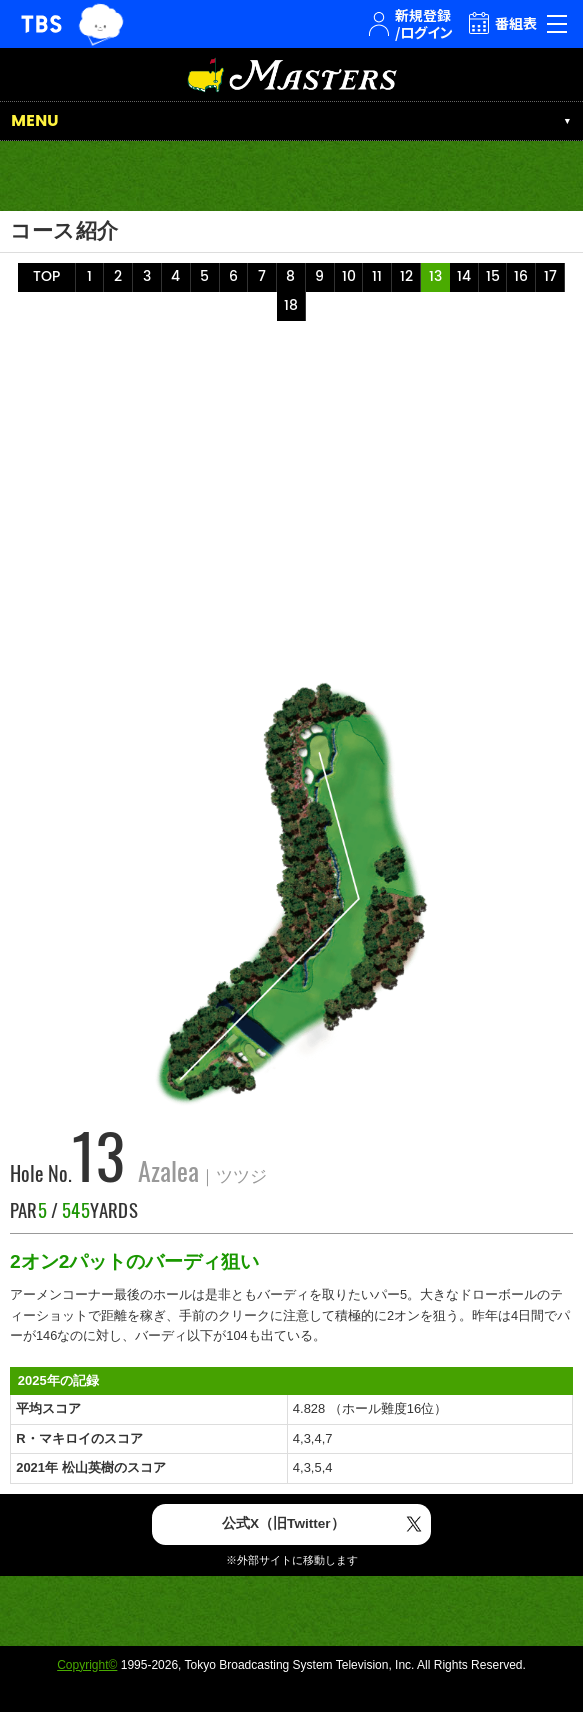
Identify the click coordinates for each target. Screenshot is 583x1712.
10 (349, 277)
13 (435, 277)
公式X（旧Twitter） (283, 1523)
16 (521, 277)
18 (291, 306)
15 (493, 277)
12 (406, 277)
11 (377, 277)
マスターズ (292, 74)
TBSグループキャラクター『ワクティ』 (100, 24)
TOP (46, 277)
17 (550, 277)
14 (464, 277)
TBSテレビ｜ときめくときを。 (41, 24)
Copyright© (87, 1665)
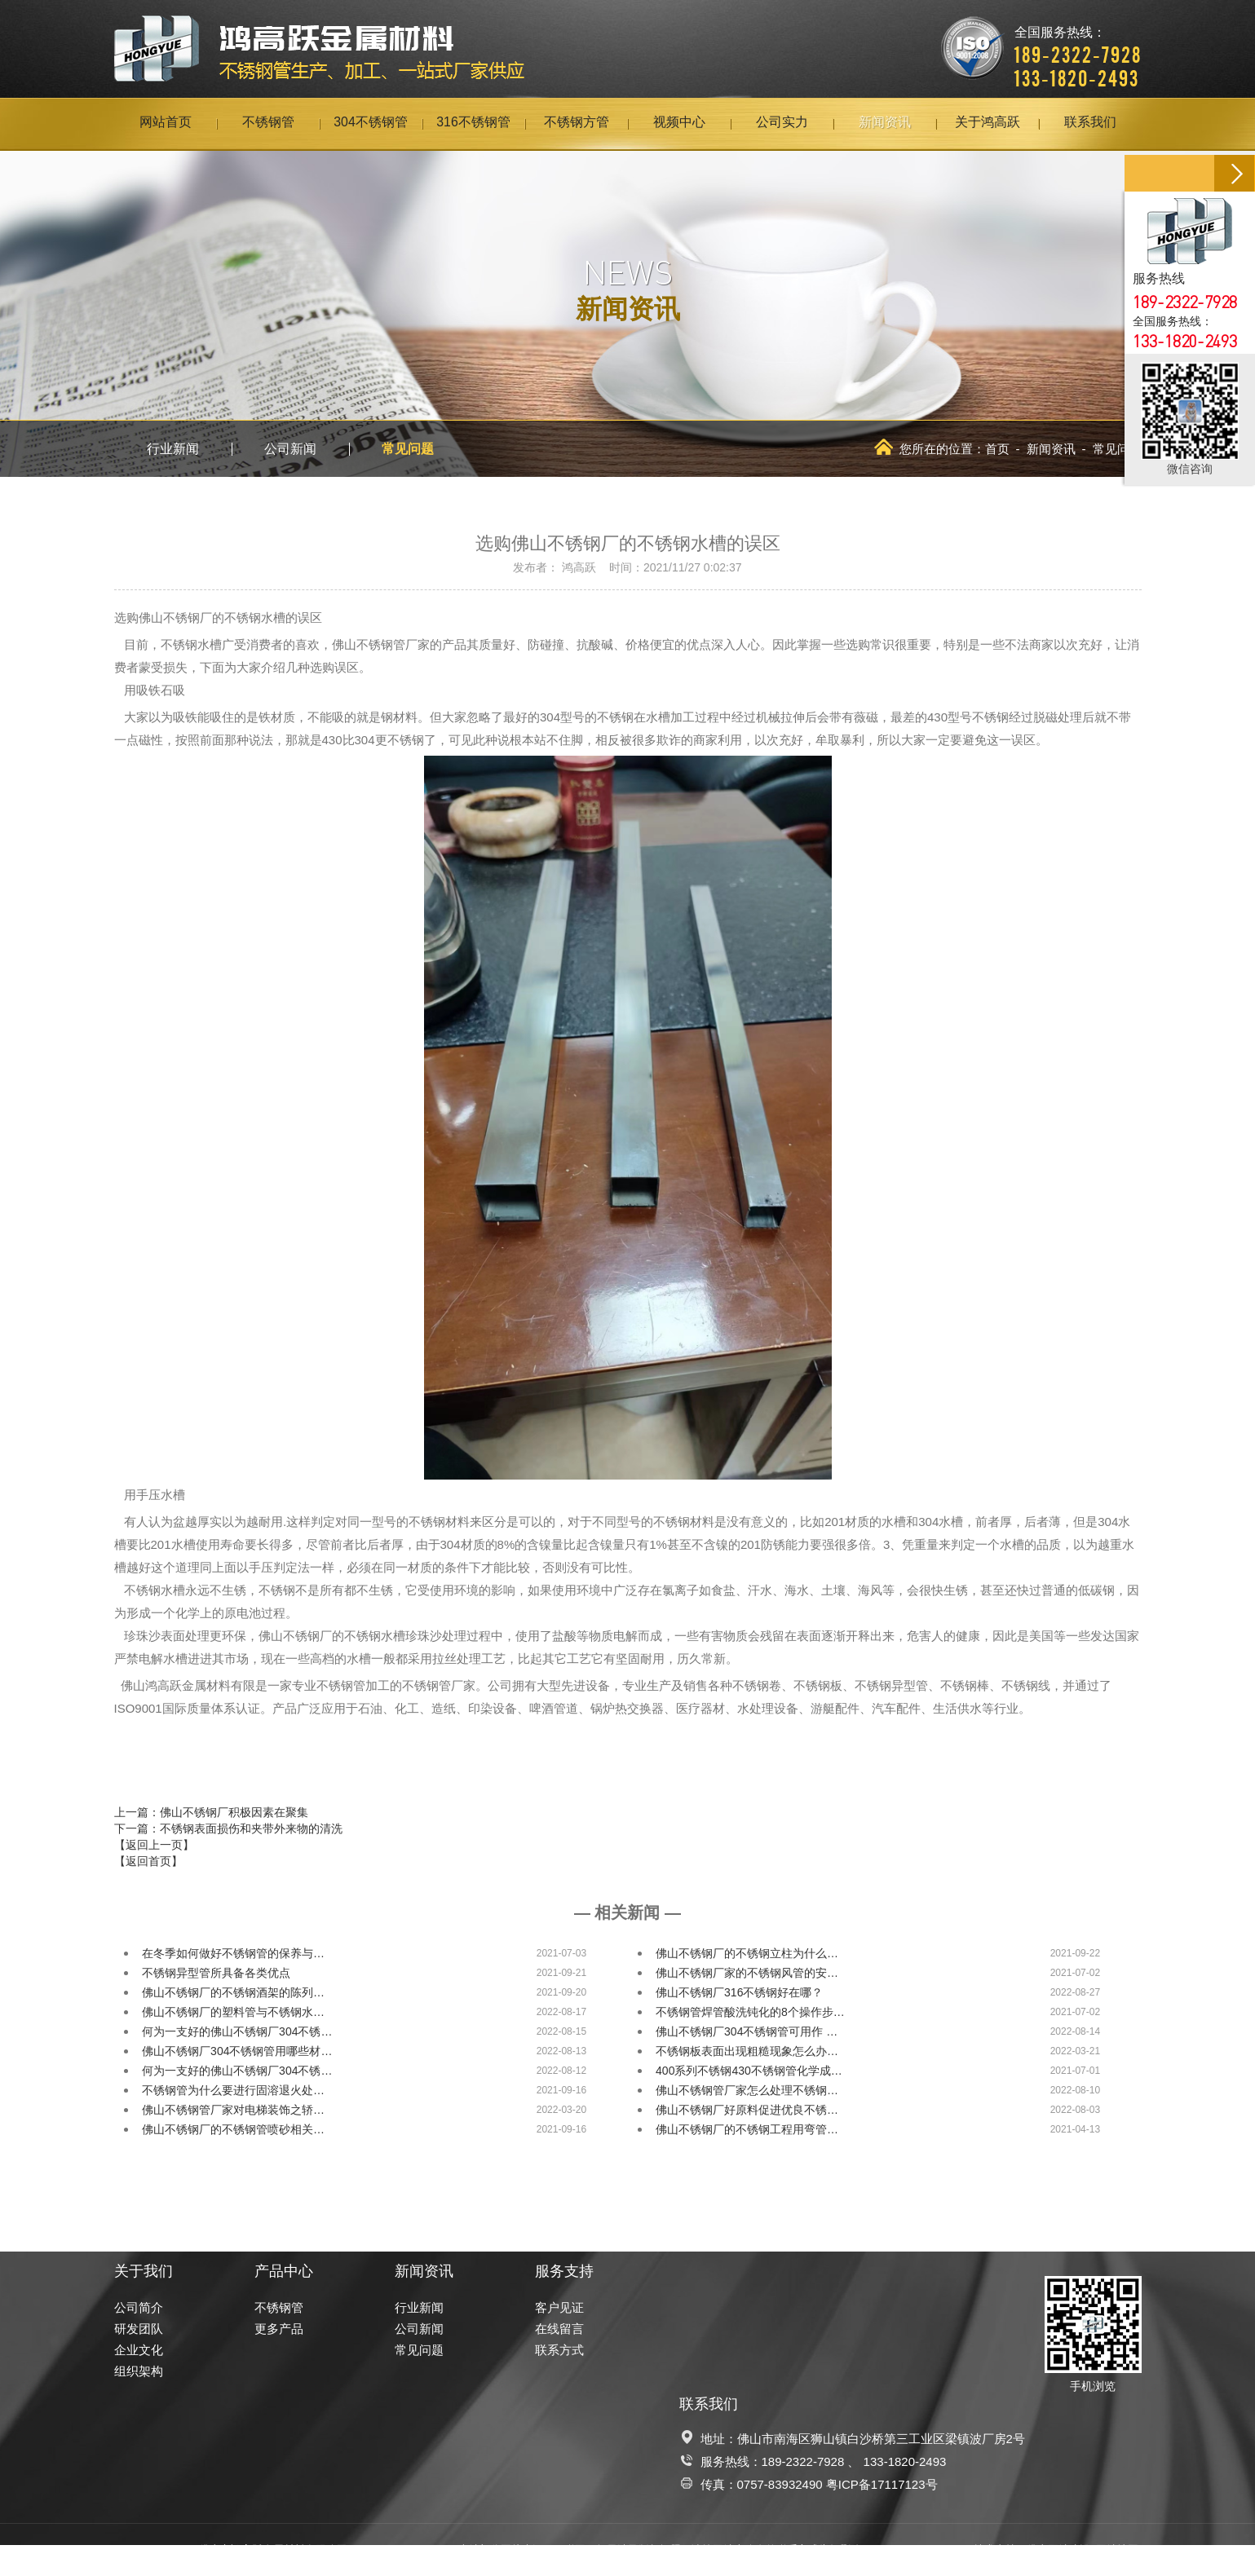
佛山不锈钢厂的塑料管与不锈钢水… (233, 2011)
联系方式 (559, 2350)
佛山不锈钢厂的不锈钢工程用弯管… (747, 2129)
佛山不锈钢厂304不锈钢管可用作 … (746, 2031)
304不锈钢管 (371, 123)
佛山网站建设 (1058, 2549)
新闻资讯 (885, 123)
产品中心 (283, 2271)
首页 (997, 449)
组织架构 (138, 2371)
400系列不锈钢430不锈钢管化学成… (749, 2070)
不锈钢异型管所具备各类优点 (216, 1972)
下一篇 (228, 1828)
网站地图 (1117, 2549)
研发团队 (138, 2329)
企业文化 (138, 2350)
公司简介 (138, 2307)
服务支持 (564, 2271)
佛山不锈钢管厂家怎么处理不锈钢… (747, 2090)
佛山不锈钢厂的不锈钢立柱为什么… (747, 1953)
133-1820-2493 (905, 2461)
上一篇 (211, 1812)
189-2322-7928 (803, 2461)
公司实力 (782, 123)
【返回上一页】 (154, 1844)
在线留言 (559, 2329)
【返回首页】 (148, 1861)
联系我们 (1090, 123)
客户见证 (559, 2307)
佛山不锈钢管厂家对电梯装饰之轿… (233, 2109)
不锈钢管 (268, 123)
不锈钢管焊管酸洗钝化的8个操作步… (750, 2011)
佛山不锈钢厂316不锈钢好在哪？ (739, 1992)
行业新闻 (173, 449)
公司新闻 (290, 449)
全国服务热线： (1078, 45)
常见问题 (408, 449)
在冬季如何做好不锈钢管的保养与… (233, 1953)
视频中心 (679, 123)
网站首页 (165, 123)
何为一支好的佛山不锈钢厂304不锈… (237, 2031)
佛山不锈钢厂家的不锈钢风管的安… (747, 1972)
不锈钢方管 (576, 123)
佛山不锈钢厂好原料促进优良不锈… (747, 2109)
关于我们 (143, 2271)
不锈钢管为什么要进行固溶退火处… (233, 2090)
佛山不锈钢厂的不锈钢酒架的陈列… (233, 1992)
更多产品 (278, 2329)
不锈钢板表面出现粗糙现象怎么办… (747, 2051)
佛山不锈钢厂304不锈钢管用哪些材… (237, 2051)
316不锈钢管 (473, 123)
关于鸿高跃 (987, 123)
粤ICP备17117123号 (882, 2484)
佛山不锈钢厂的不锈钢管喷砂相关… (233, 2129)
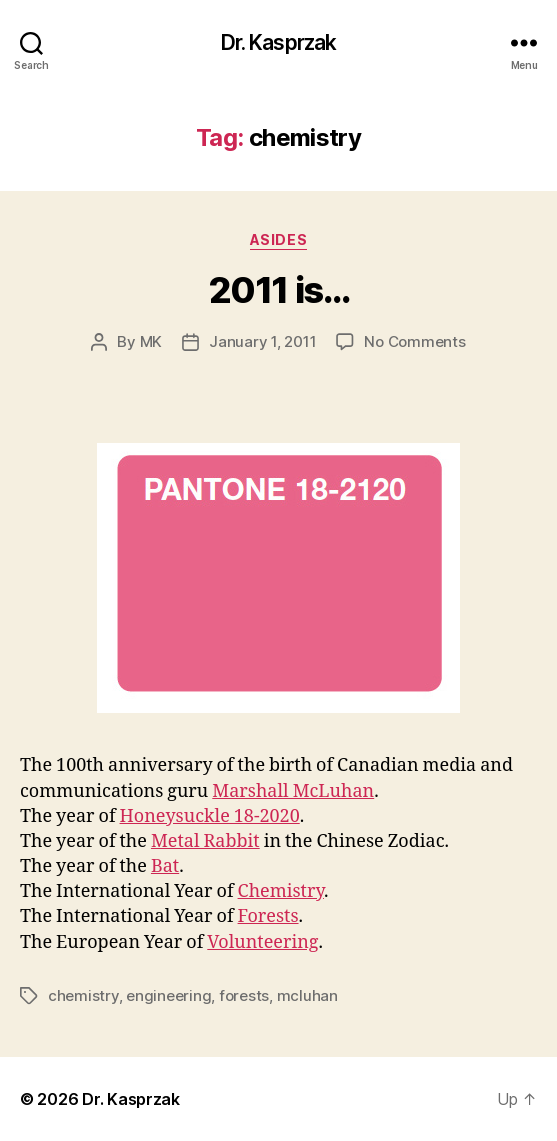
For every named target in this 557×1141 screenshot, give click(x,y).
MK (151, 341)
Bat (165, 866)
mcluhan (307, 995)
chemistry (83, 995)
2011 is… (278, 290)
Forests (268, 916)
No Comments (414, 341)
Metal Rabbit (205, 841)
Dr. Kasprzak (279, 42)
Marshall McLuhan (293, 791)
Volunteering (262, 942)
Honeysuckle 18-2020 (210, 816)
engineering (168, 995)
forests (244, 995)
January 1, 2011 (262, 341)
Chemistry (281, 891)
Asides (278, 239)
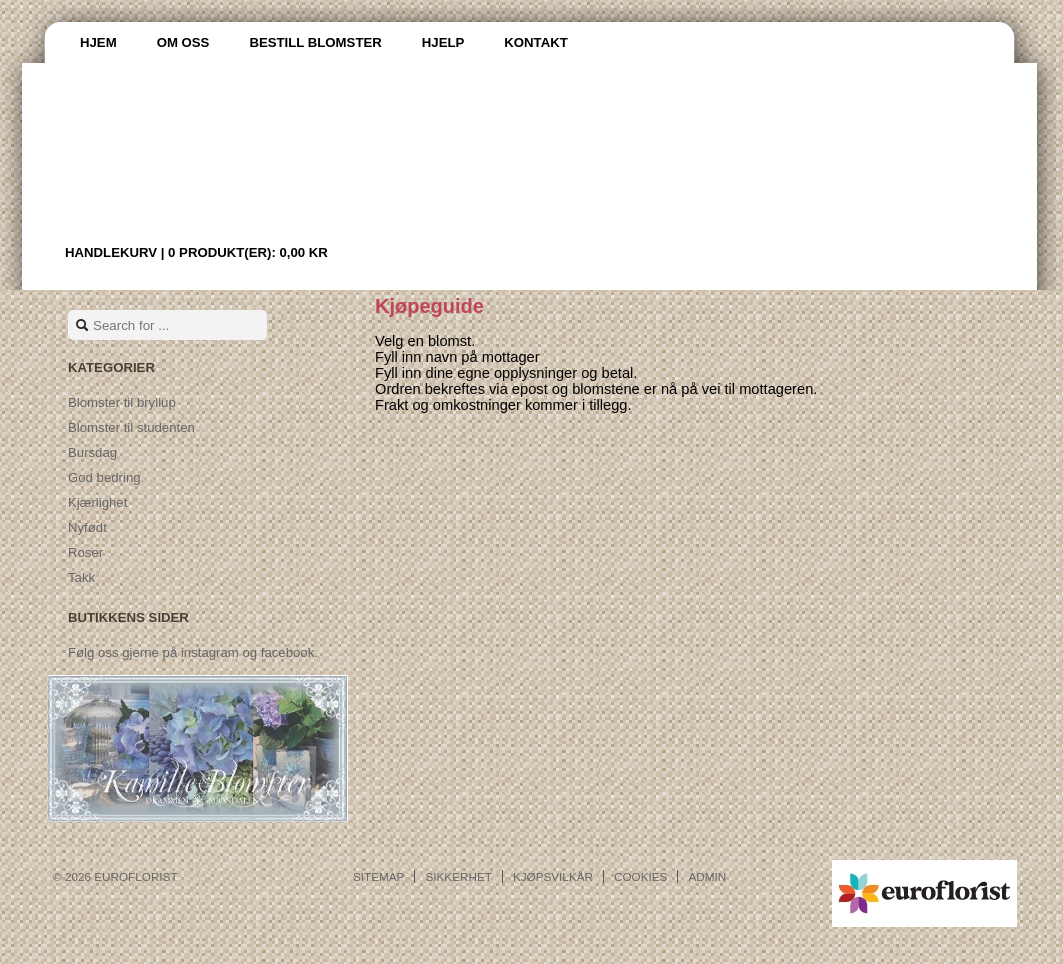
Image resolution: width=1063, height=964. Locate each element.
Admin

Request - Set out the records, from their start through the line containing "Honeysuckle 18-2020 (210, 816)", as a Markdown table with the columns Row and Line. Number each row, and leave out blank lines and pictures.

Finished task -
| Row | Line |
|---|---|
| 1 | Identify the click coordinates for each target. Screenshot is 583x1712. |
| 2 | 10 (349, 277) |
| 3 | 13 (435, 277) |
| 4 | 公式X（旧Twitter） (283, 1523) |
| 5 | 16 (521, 277) |
| 6 | 18 (291, 306) |
| 7 | 15 (493, 277) |
| 8 | 12 (406, 277) |
| 9 | 11 (377, 277) |
| 10 | マスターズ (292, 74) |
| 11 | TBSグループキャラクター『ワクティ』 (100, 24) |
| 12 | TOP (46, 277) |
| 13 | 17 (550, 277) |
| 14 | 14 (464, 277) |
| 15 | TBSテレビ｜ときめくときを。 (41, 24) |
| 16 | Copyright© (87, 1665) |
| 17 | 佛山不锈钢厂的塑料管与不锈钢水… (233, 2011) |
| 18 | 联系方式 (559, 2350) |
| 19 | 佛山不锈钢厂的不锈钢工程用弯管… (747, 2129) |
| 20 | 佛山不锈钢厂304不锈钢管可用作 … (746, 2031) |
| 21 | 304不锈钢管 (371, 123) |
| 22 | 佛山网站建设 (1058, 2549) |
| 23 | 新闻资讯 (885, 123) |
| 24 | 产品中心 (283, 2271) |
| 25 | 首页 (997, 449) |
| 26 | 组织架构 (138, 2371) |
| 27 | 400系列不锈钢430不锈钢管化学成… (749, 2070) |
| 28 | 不锈钢异型管所具备各类优点 (216, 1972) |
| 29 | 下一篇 (228, 1828) |
| 30 | 网站地图 (1117, 2549) |
| 31 | 研发团队 (138, 2329) |
| 32 | 企业文化 (138, 2350) |
| 33 | 公司简介 (138, 2307) |
| 34 | 服务支持 (564, 2271) |
| 35 | 佛山不锈钢管厂家怎么处理不锈钢… (747, 2090) |
| 36 | 佛山不锈钢厂的不锈钢立柱为什么… (747, 1953) |
| 37 | 133-1820-2493 (905, 2461) |
| 38 | 上一篇 (211, 1812) |
| 39 | 189-2322-7928 (803, 2461) |
| 40 | 公司实力 (782, 123) |
| 41 | 【返回上一页】 (154, 1844) |
| 42 | 在线留言 (559, 2329) |
| 43 | 【返回首页】 (148, 1861) |
| 44 | 联系我们 (1090, 123) |
| 45 | 客户见证 (559, 2307) |
| 46 | 佛山不锈钢管厂家对电梯装饰之轿… (233, 2109) |
| 47 | 不锈钢管 (268, 123) |
| 48 | 不锈钢管焊管酸洗钝化的8个操作步… (750, 2011) |
| 49 | 佛山不锈钢厂316不锈钢好在哪？ (739, 1992) |
| 50 | 行业新闻 (173, 449) |
| 51 | 公司新闻 (290, 449) |
| 52 | 全国服务热线： (1078, 45) |
| 53 | 常见问题 (408, 449) |
| 54 | 在冬季如何做好不锈钢管的保养与… (233, 1953) |
| 55 | 视频中心 (679, 123) |
| 56 | 网站首页 (165, 123) |
| 57 | 何为一支好的佛山不锈钢厂304不锈… (237, 2031) |
| 58 | 佛山不锈钢厂家的不锈钢风管的安… (747, 1972) |
| 59 | 不锈钢方管 (576, 123) |
| 60 | 佛山不锈钢厂好原料促进优良不锈… (747, 2109) |
| 61 | 关于我们 (143, 2271) |
| 62 | 不锈钢管为什么要进行固溶退火处… (233, 2090) |
| 63 | 佛山不锈钢厂的不锈钢酒架的陈列… (233, 1992) |
| 64 | 更多产品 (278, 2329) |
| 65 | 不锈钢板表面出现粗糙现象怎么办… (747, 2051) |
| 66 | 佛山不锈钢厂304不锈钢管用哪些材… (237, 2051) |
| 67 | 316不锈钢管 (473, 123) |
| 68 | 关于鸿高跃 (987, 123) |
| 69 | 粤ICP备17117123号 (882, 2484) |
| 70 | 佛山不锈钢厂的不锈钢管喷砂相关… (233, 2129) |
| 71 | For every named target in this 557×1141 screenshot, give click(x,y). |
| 72 | MK (151, 341) |
| 73 | Bat (165, 866) |
| 74 | mcluhan (307, 995) |
| 75 | chemistry (83, 995) |
| 76 | 2011 is… (278, 290) |
| 77 | Forests (268, 916) |
| 78 | No Comments (414, 341) |
| 79 | Metal Rabbit (205, 841) |
| 80 | Dr. Kasprzak (279, 42) |
| 81 | Marshall McLuhan (293, 791) |
| 82 | Volunteering (262, 942) |
| 83 | Honeysuckle 18-2020 (210, 816) |